EXERCISE GOAL: From the first line through the line containing "O que é prenotação? (587, 1869)", transcribe the records exactly and include no other lines.

MATERIALS PROVIDED:
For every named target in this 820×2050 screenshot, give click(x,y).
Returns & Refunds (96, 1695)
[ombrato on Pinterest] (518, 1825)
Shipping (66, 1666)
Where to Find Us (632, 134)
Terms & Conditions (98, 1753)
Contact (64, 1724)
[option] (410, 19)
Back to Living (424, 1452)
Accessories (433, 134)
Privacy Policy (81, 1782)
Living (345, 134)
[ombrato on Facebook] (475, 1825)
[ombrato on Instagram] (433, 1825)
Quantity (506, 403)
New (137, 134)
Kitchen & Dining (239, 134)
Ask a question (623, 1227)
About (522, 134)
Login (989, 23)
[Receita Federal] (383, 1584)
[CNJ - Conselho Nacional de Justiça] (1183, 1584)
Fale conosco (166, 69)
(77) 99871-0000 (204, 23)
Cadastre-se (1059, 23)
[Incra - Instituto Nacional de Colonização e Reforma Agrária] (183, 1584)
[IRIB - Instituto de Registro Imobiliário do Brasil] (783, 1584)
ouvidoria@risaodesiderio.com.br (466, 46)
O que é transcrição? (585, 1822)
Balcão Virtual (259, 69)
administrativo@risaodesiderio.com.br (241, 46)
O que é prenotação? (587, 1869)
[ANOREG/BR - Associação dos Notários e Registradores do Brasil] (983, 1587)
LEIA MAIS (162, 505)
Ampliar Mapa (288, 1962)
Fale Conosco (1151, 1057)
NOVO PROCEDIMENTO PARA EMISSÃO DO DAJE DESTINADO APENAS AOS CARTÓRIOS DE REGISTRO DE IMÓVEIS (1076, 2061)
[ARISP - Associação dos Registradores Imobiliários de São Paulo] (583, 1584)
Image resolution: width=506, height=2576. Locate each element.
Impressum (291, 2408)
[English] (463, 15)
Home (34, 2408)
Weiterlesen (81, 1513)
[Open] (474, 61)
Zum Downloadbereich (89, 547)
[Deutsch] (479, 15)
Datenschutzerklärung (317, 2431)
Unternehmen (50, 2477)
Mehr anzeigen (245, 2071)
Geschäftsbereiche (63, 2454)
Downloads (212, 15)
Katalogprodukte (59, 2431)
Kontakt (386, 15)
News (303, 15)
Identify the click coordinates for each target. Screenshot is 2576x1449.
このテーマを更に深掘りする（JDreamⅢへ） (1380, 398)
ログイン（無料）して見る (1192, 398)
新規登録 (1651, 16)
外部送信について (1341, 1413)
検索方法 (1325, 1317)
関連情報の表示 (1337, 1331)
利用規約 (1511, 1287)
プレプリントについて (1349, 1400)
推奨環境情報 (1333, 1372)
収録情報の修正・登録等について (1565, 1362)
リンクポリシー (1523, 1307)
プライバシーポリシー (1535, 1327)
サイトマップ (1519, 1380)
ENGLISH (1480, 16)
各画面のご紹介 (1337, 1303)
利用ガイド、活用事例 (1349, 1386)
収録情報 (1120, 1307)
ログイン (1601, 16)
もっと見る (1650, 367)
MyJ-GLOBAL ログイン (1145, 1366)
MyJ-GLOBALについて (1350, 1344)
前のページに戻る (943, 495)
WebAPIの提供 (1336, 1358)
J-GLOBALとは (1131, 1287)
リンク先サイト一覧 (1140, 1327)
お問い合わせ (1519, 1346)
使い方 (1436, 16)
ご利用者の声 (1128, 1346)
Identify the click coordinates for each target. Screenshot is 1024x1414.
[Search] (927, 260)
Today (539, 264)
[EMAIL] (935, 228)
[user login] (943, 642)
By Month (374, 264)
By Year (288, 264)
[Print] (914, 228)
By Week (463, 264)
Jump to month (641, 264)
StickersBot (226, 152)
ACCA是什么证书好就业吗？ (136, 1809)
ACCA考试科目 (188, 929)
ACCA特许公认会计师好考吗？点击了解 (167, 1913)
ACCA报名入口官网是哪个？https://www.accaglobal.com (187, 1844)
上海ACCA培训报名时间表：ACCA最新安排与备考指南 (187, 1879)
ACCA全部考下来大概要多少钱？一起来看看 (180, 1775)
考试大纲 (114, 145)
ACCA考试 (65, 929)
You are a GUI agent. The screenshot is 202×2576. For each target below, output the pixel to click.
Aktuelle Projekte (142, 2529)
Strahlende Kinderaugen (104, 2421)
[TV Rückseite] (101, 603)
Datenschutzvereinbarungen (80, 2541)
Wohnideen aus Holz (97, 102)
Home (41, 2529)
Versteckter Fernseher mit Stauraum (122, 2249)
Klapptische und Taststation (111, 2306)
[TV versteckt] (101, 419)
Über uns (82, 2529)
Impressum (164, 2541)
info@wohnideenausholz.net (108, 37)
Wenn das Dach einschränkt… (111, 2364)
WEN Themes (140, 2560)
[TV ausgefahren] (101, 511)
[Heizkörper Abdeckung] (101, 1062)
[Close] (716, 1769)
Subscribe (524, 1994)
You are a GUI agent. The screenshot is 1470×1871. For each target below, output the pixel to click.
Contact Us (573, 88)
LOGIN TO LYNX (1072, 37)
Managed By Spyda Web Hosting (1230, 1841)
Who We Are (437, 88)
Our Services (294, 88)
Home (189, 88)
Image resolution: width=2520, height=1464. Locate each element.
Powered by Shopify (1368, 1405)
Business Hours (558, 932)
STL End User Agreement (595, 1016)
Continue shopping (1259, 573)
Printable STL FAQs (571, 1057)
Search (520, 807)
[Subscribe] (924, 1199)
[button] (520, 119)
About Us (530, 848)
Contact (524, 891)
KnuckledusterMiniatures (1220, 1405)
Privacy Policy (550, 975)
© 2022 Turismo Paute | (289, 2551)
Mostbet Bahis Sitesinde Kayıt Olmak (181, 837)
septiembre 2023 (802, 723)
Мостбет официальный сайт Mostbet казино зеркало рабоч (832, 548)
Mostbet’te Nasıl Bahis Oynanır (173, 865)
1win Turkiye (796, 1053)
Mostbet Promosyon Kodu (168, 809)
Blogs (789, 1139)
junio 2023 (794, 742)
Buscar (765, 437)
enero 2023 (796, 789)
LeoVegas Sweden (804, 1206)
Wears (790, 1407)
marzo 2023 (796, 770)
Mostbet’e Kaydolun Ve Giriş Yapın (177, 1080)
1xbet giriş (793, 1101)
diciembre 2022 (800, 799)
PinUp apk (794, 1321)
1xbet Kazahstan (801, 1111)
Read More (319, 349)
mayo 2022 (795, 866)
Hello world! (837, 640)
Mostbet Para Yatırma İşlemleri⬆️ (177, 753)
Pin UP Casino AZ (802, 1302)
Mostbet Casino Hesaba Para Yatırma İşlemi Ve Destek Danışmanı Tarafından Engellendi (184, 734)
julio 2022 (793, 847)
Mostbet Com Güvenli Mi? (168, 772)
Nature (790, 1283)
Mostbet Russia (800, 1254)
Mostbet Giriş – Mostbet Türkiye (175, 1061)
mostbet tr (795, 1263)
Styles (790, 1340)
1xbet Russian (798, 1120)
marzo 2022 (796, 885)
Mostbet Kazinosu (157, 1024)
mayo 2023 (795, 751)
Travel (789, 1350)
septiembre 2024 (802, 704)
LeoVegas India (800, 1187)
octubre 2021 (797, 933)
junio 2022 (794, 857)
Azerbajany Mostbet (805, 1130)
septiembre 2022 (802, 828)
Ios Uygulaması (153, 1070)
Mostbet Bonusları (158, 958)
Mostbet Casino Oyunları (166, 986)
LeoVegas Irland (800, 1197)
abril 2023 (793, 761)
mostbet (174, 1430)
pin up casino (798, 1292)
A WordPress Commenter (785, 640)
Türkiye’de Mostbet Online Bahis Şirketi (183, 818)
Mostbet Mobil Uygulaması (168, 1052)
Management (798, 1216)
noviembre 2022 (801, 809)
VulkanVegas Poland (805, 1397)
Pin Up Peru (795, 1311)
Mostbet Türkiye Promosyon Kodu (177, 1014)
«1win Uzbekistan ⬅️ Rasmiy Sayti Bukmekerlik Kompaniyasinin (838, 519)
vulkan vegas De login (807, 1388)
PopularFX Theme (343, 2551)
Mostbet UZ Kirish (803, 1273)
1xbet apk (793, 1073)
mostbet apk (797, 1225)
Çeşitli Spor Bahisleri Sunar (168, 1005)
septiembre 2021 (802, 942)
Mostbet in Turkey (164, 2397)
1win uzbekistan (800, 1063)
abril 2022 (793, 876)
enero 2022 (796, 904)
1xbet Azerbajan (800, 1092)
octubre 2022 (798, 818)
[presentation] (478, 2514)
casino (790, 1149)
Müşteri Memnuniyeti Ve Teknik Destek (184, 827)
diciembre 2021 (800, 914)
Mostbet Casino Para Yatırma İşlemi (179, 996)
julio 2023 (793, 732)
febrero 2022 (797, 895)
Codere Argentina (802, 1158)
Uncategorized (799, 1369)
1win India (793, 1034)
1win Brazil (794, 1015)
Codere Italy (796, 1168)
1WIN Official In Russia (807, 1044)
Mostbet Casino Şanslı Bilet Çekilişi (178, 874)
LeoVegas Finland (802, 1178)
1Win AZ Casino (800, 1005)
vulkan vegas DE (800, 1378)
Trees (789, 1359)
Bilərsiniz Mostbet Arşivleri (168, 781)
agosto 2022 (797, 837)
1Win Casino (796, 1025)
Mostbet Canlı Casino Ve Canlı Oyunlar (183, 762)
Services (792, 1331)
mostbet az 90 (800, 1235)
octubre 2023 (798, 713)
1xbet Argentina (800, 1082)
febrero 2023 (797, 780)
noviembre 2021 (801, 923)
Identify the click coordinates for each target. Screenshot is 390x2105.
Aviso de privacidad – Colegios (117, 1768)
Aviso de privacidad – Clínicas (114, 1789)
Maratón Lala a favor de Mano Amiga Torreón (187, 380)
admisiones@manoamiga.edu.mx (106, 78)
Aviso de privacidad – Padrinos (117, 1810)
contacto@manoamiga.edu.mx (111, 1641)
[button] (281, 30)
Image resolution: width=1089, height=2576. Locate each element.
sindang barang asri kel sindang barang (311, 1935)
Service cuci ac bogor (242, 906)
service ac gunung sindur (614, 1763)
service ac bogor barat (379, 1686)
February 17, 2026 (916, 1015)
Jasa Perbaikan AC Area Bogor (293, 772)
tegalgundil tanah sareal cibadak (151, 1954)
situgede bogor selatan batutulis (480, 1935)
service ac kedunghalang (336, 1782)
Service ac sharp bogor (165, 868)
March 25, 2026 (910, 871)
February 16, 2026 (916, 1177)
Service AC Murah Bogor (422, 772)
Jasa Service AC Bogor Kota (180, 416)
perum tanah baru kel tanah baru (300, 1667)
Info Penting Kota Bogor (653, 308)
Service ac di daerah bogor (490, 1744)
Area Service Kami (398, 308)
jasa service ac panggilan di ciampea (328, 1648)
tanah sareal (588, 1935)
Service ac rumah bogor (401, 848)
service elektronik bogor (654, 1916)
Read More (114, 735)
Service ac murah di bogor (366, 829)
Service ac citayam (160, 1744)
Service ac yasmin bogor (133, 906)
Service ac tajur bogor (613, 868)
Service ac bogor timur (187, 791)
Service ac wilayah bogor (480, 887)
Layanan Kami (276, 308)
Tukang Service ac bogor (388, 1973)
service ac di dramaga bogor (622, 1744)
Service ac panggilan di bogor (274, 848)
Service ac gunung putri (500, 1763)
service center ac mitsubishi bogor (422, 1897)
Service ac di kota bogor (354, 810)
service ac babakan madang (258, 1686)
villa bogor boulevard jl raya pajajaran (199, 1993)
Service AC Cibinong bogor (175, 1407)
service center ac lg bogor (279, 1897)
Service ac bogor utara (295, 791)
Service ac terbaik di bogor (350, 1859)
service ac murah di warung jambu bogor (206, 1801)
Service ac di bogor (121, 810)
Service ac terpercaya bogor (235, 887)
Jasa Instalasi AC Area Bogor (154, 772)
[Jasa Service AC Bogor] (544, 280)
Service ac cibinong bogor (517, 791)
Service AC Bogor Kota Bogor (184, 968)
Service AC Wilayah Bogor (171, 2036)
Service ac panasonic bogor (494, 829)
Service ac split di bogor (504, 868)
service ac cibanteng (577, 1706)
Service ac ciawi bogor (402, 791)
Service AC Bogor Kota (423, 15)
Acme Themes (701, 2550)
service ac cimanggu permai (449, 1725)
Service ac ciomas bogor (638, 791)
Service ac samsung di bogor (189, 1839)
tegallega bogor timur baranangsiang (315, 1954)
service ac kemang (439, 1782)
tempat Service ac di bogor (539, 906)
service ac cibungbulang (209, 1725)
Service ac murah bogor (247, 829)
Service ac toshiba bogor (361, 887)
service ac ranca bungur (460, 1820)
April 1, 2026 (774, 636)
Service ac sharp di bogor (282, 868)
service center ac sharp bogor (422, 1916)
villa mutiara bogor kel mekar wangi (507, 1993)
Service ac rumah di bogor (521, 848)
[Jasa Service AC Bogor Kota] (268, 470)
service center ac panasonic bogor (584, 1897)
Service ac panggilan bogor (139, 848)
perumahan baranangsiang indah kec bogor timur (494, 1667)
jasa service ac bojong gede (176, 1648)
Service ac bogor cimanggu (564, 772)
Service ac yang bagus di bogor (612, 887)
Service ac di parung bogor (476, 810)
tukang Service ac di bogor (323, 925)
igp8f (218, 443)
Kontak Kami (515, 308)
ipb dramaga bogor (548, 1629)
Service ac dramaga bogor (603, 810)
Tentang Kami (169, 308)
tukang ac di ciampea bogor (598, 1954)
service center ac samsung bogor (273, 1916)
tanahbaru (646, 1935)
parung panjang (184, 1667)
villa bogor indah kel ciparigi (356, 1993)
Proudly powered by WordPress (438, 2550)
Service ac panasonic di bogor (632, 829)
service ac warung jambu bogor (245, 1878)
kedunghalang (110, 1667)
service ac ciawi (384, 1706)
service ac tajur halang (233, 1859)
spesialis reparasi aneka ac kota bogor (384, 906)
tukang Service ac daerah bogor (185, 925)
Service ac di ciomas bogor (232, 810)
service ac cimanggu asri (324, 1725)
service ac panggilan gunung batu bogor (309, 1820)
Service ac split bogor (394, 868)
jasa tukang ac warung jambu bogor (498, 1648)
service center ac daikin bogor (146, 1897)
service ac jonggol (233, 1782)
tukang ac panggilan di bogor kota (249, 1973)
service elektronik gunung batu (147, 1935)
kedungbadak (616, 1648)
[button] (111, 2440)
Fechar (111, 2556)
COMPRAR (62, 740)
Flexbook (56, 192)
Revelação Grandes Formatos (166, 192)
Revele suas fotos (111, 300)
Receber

OUTPUT FOR THIS TASK:
For every named target in this 820×2050 screenshot, give click(x,y).
Returns & Refunds (96, 1695)
[ombrato on Pinterest] (518, 1825)
Shipping (66, 1666)
Where to Find Us (632, 134)
Terms & Conditions (98, 1753)
Contact (64, 1724)
[option] (410, 19)
Back to Living (424, 1452)
Accessories (433, 134)
Privacy Policy (81, 1782)
Living (345, 134)
[ombrato on Facebook] (475, 1825)
[ombrato on Instagram] (433, 1825)
Quantity (506, 403)
New (137, 134)
Kitchen & Dining (239, 134)
Ask a question (623, 1227)
About (522, 134)
Login (989, 23)
[Receita Federal] (383, 1584)
[CNJ - Conselho Nacional de Justiça] (1183, 1584)
Fale conosco (166, 69)
(77) 99871-0000 (204, 23)
Cadastre-se (1059, 23)
[Incra - Instituto Nacional de Colonização e Reforma Agrária] (183, 1584)
[IRIB - Instituto de Registro Imobiliário do Brasil] (783, 1584)
ouvidoria@risaodesiderio.com.br (466, 46)
O que é transcrição? (585, 1822)
Balcão Virtual (259, 69)
administrativo@risaodesiderio.com.br (241, 46)
O que é prenotação? (587, 1869)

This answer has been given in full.